Objective. Copy every line of the listing below, reproducing each one word for word.
-------------------------
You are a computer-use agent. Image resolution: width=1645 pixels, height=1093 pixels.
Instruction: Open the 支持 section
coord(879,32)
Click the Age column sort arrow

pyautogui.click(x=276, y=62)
-------------------------
Finished task.
You are a computer-use agent. Image resolution: width=1645 pixels, height=1093 pixels.
Instruction: Open the 支持 section
coord(879,32)
Click the Age column sort arrow

pyautogui.click(x=276, y=62)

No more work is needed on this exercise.